METHODS AND RESULTS: Forty patients with HFNEF, MS and prediabetes were
enrolled in this prospective study. Echocardiography and cardiopulmonary
exercise testing (CPET) were done at baseline and after 3 months lifestyle
modification (LSM). NT-pro BNP and adiponectin were determined at baseline
as both peptidehormones play a crucial role in MS and heart failure. After
discharge a 3-month LSM program with the aim of weight reduction by diet
and exercise was started. After the intervention period a weight reduction
of >= 2% was defined as successful LSM (group A = 23 patients), while a
weight reduction < 2% was classified as unsuccessful LSM (group B = 17
patients).
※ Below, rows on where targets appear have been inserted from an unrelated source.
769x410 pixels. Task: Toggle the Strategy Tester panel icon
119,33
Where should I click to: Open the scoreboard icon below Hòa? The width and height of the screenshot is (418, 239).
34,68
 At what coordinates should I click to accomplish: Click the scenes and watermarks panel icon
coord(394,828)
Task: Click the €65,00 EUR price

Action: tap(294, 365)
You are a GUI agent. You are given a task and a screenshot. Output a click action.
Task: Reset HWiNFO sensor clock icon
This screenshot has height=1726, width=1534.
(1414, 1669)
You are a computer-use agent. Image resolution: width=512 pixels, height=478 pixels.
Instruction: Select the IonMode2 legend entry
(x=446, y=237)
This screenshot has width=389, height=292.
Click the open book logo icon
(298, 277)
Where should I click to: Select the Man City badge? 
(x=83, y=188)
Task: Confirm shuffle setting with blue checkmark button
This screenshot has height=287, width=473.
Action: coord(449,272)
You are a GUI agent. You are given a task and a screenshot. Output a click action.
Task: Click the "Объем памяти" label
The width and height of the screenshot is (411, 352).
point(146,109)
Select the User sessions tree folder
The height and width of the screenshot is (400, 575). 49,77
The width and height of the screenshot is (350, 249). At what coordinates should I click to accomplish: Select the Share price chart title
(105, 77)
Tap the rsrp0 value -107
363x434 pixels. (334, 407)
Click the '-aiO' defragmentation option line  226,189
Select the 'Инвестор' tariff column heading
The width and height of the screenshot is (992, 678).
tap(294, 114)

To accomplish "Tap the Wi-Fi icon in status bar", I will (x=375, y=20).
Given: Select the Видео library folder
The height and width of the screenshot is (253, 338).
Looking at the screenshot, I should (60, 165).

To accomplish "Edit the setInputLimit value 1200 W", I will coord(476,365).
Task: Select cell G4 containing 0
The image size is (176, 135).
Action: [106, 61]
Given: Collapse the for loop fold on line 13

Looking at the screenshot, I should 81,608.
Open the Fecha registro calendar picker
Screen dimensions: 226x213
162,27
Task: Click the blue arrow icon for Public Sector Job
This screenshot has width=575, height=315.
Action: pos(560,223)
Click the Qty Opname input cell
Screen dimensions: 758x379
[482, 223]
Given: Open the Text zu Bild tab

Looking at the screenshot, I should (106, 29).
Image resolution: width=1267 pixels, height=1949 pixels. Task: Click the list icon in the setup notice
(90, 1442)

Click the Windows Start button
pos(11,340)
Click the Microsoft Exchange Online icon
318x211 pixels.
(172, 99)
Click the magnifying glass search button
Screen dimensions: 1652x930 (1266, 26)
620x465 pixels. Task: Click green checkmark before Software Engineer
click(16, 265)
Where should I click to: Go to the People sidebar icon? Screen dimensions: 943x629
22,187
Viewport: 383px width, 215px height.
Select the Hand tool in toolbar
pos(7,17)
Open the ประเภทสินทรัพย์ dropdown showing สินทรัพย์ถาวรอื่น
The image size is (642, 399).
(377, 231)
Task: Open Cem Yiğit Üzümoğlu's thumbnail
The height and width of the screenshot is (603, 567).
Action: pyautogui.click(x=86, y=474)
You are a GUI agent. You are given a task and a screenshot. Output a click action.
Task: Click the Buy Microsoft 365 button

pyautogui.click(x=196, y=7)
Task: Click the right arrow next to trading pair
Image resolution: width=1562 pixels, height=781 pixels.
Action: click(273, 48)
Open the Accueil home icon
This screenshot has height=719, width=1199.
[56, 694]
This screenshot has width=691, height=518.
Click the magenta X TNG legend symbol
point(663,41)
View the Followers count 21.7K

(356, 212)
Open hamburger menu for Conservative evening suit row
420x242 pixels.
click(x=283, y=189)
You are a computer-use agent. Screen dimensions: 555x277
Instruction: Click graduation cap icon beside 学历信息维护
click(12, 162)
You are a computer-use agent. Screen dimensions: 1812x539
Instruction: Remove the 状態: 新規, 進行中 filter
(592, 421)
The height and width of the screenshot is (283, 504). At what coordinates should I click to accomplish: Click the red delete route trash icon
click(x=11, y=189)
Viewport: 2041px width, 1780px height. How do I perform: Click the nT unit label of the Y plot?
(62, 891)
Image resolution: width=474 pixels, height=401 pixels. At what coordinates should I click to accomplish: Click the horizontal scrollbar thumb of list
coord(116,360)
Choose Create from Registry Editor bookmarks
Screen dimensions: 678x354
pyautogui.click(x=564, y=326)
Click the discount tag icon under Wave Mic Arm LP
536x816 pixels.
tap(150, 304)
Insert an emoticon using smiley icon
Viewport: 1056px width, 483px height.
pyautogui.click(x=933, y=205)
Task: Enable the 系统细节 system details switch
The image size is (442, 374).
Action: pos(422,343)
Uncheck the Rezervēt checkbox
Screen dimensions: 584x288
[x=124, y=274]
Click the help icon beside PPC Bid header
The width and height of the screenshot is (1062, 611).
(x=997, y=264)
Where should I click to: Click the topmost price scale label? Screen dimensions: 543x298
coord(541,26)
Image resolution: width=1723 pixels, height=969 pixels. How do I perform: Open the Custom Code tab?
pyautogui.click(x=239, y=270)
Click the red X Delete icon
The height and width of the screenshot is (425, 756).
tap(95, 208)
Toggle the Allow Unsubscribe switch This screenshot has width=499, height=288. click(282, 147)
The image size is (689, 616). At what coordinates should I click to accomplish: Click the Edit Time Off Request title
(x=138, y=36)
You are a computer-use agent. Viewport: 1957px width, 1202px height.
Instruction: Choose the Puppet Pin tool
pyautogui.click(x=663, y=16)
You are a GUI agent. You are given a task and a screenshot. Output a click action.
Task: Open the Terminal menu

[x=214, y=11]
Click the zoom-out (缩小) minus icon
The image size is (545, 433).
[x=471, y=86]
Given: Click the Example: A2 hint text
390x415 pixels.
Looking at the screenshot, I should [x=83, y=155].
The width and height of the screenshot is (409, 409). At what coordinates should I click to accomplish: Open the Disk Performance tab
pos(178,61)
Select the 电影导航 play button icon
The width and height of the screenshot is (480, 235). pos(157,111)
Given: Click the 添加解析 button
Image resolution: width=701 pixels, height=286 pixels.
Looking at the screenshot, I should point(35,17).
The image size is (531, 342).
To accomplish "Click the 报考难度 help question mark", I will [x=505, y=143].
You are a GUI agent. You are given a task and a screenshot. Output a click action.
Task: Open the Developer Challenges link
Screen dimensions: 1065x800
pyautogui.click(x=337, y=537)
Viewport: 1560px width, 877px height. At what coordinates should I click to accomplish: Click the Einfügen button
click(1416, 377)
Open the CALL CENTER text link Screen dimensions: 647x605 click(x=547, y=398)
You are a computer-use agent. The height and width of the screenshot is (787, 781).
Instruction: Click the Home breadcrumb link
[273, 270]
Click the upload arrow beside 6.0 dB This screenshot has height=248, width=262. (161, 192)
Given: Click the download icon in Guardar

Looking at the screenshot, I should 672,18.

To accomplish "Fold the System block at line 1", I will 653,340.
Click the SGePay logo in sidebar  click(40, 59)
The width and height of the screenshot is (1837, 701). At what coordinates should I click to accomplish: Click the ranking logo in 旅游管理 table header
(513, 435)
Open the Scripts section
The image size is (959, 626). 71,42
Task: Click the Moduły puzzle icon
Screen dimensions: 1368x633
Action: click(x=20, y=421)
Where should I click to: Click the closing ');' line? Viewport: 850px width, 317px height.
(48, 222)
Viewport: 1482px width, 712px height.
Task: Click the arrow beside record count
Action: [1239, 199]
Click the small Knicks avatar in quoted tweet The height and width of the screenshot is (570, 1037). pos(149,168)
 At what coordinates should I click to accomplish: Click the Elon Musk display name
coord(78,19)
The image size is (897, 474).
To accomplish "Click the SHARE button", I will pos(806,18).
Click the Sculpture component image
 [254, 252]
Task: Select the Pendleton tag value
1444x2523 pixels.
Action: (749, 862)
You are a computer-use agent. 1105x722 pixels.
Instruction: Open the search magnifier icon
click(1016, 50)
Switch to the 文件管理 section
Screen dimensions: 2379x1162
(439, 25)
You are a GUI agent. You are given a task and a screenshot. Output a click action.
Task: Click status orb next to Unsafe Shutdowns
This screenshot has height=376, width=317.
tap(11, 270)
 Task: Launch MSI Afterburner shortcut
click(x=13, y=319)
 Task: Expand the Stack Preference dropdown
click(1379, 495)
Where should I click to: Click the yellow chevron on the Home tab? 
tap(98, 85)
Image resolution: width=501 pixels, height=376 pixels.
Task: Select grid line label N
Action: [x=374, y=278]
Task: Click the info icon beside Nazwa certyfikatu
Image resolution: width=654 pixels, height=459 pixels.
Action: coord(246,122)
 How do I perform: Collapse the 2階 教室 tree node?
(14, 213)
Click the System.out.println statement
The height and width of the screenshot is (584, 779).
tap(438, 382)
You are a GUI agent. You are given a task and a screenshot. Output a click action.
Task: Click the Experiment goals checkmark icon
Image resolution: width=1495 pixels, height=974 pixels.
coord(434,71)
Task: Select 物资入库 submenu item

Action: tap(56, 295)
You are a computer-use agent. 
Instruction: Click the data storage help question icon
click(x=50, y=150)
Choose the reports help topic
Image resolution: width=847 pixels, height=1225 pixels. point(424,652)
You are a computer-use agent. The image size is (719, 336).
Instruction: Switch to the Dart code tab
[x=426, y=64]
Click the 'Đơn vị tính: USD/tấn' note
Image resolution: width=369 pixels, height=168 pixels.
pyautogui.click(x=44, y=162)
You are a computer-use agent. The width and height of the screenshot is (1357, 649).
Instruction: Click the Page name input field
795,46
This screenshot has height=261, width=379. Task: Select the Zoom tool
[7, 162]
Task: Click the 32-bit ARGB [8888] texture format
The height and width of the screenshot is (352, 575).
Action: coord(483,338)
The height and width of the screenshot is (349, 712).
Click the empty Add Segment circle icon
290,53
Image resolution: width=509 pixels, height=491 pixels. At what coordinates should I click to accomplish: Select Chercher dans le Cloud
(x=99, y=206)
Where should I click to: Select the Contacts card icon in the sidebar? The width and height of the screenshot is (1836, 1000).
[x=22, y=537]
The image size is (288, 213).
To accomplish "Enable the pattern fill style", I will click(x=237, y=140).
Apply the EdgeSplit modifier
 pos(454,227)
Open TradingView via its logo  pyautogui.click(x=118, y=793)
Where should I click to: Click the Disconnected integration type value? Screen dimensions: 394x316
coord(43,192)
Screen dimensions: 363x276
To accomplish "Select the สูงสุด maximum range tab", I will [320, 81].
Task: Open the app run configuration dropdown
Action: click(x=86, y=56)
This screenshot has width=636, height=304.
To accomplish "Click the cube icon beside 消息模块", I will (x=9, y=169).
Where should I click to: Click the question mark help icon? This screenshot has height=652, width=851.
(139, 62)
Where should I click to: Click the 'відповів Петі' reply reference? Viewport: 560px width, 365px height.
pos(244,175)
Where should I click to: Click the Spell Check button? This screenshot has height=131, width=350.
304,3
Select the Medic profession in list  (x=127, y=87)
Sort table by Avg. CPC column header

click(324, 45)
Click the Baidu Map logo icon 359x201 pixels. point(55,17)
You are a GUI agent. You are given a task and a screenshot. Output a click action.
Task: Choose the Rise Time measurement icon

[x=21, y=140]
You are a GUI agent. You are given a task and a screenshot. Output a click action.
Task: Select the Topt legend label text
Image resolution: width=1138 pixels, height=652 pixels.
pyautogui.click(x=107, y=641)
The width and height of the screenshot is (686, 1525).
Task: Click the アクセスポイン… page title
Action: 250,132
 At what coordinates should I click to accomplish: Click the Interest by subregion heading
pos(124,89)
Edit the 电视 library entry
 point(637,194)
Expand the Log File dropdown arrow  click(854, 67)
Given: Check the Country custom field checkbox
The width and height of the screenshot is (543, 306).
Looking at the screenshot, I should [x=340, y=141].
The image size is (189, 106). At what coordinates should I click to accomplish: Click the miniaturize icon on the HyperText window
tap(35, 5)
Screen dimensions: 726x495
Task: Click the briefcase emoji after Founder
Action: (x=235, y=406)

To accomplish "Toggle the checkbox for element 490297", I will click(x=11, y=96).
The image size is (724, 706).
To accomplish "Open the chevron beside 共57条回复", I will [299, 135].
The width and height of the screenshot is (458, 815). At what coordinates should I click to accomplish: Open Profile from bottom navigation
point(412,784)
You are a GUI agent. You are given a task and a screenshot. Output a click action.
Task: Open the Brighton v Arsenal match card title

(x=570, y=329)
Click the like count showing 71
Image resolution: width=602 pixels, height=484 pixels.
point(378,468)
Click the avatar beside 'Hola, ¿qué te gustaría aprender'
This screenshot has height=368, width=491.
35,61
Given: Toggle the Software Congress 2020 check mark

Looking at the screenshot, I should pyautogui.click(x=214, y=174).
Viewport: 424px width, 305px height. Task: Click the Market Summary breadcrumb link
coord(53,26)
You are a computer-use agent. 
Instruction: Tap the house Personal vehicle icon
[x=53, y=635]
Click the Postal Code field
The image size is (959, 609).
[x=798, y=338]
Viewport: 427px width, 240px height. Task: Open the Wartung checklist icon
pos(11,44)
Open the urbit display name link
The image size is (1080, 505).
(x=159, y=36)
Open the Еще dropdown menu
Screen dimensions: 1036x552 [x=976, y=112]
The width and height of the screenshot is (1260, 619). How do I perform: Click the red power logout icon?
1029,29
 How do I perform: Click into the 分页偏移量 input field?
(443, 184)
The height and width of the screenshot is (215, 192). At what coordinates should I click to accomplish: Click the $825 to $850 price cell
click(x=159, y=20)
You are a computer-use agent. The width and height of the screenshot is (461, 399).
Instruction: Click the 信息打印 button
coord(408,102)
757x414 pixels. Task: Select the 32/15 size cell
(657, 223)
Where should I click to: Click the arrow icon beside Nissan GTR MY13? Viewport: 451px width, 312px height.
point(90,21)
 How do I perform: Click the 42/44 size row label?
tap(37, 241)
At baseline NT-pro BNP (424 +/- 381 versus 121 +/- 99 pg/ml, P
< 0.01) and adiponectin (10.1 +/- 6.2 versus 4.6-2.0 micro g/ml, P <
0.01) were higher in group A than in group B. After 3 months of LSM, CPET
showed a significant improve- ment of VO2 peak (P < 0.01), EqCO2 (P <
0.001), O2-pulse (P = 0.02) and VE / VCO2 slope (P = 0.01) in group A.
After one year of follow-up a modest but significant reduction of left
atrial size and mitral flow to mitral annulus velocity ratio E/E’ was seen
in group A. LSM resulted in significant improvement of NYHA status (P =
0.03) and higher freedom of rehospitalization (P = 0.04) in group A.
CONCLUSION: Successful lifestyle modification in obese, prediabetic
patients with HFNEF improves diastolic left ventricular function and
cardiopulmonary exercise capacity. As these measures result in improved
NYHA status and less hospitalization, LSM might be a promising approach to
prevent chronic diastolic heart failure.